Scientific classification
- Kingdom: Animalia
- Phylum: Chordata
- Class: Aves
- Order: Trogoniformes
- Family: Trogonidae
- Genus: Trogon
- Species: T. massena
- Binomial name: Trogon massena Gould, 1838

= Slaty-tailed trogon =

- Genus: Trogon
- Species: massena
- Authority: Gould, 1838
- Conservation status: LC

Species of bird

The slaty-tailed trogon (Trogon massena) is a species of bird in the family Trogonidae, the quetzals and trogons. It is found in Mexico, throughout Central America, and in Colombia and Ecuador.

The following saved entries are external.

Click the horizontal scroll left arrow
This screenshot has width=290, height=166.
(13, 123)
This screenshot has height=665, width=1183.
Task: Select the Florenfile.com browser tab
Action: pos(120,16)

==Taxonomy and systematics==

Three subspecies of slaty-tailed trogon are recognized as of 2021: the nominate T. m. massena, T. m. hoffmanni, and T. m. australis. The last has sometimes been treated as a subspecies of black-tailed trogon (T. melanurus) or as a separate species.

==Description==

Trogons have distinctive male and female plumages, with soft, often colorful, feathers. The slaty-tailed trogon is 30 to 35.5 cm long and weighs about 140 to 155 g. The nominate male has an orange-red bill and a dull black face, chin, and upper throat with a red to orange ring around the eye. The upperparts are metallic green that tends to golden green on the back and bluish green on the crown and rump. The breast is metallic green and the belly and vent deep red. The folded wing has fine black and white vermiculation that looks gray at a distance. The upperside of the four central tail feathers are metallic green to bronzy green with black tips, the next pair mostly black, and the outermost pair entirely black. The undersides of the tail feathers are slate gray with black tips. The female replaces most of the male's green with gray that is paler on the upper breast than on the upperparts. The upperside of the tail is black. The female's maxilla is dusky gray.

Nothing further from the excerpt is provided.